In our continued investigations of microbial globins, we solved the structure of a truncated hemoglobin from Shewanella benthica, an obligate psychropiezophilic bacterium. The distal side of the heme active site is lined mostly with hydrophobic residues, with the exception of a tyrosine, Tyr34 (CD1) and a histidine, His24 (B13). We found that purified SbHbN, when crystallized in the ferric form with polyethylene glycol as precipitant, turned into a green color over weeks. The electron density obtained from the green crystals accommodated a trans heme d, a chlorin-type derivative featuring a γ-spirolactone and a vicinal hydroxyl group on a pyrroline ring. In solution, exposure of the protein to one equivalent of hydrogen peroxide resulted in a similar green color change, but caused by the formation of multiple products. These were oxidation species released on protein denaturation, likely including heme d, and a species with heme covalently attached to the polypeptide. The Tyr34Phe replacement prevented the formation of both heme d and the covalent linkage. The ready modification of heme b by SbHbN expands the range of chemistries supported by the globin fold and offers a route to a novel heme cofactor. The ferric group 1 truncated hemoglobin from the extremophile Shewanella benthica KT99 reacts with peroxides. In solution, several products are obtained including a heme–protein covalent adduct. In the crystal, the product is solely trans heme d.

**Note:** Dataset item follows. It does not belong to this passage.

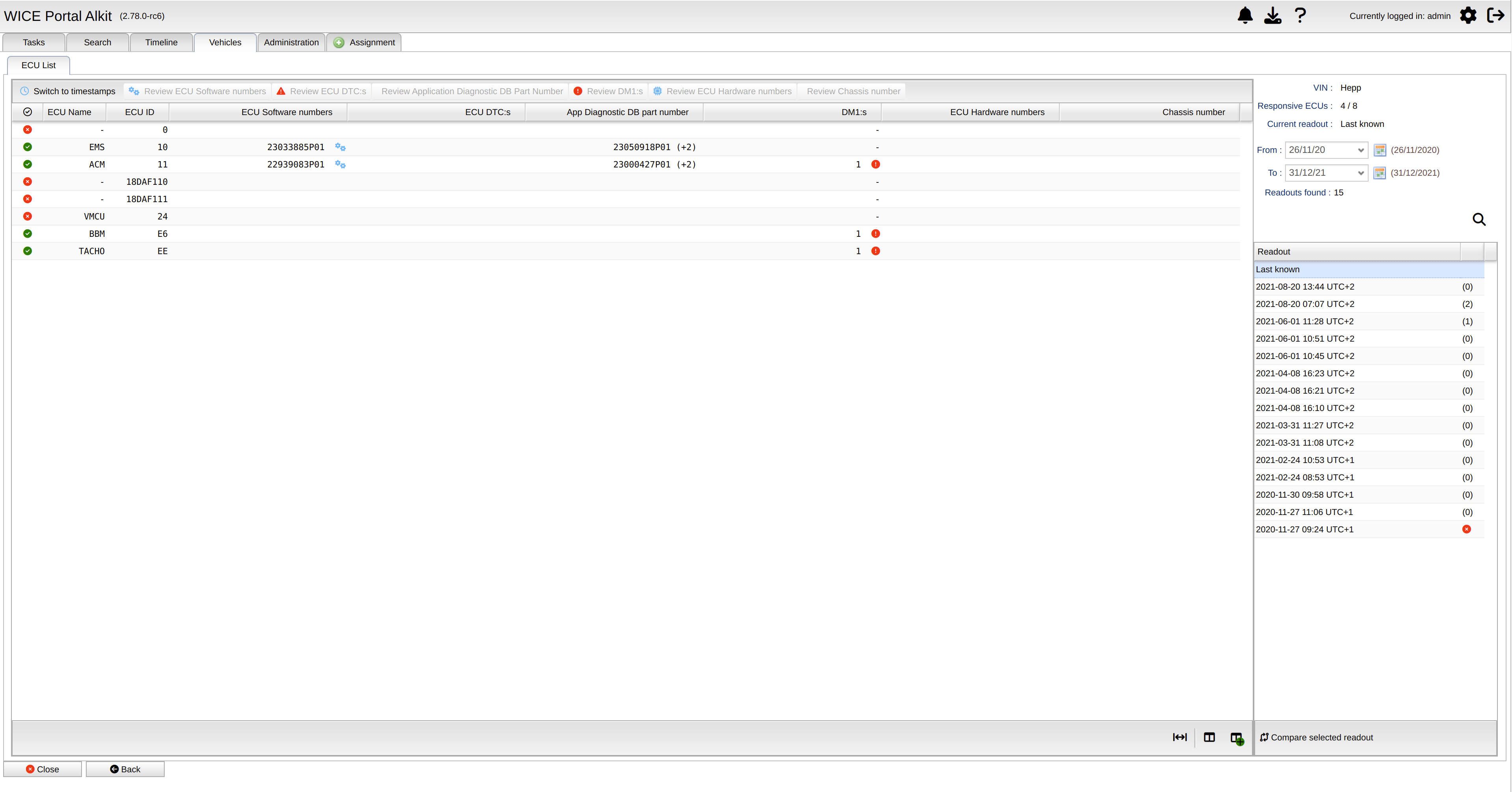Open the From date calendar icon

click(1380, 150)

The results add to the repertory of hemoglobin chemistry. [Display omitted] •The group 1 truncated hemoglobin of Shewanella benthica reacts with peroxides.•In the crystal (reagent polyethylene glycol), the product is heme d.•In solution (reagent H2O2), products include a species with heme-protein cross-link.•Tyr34 on the distal side of the heme is implicated in the reactions.•Cyanide bound to the heme iron inhibits the reactions.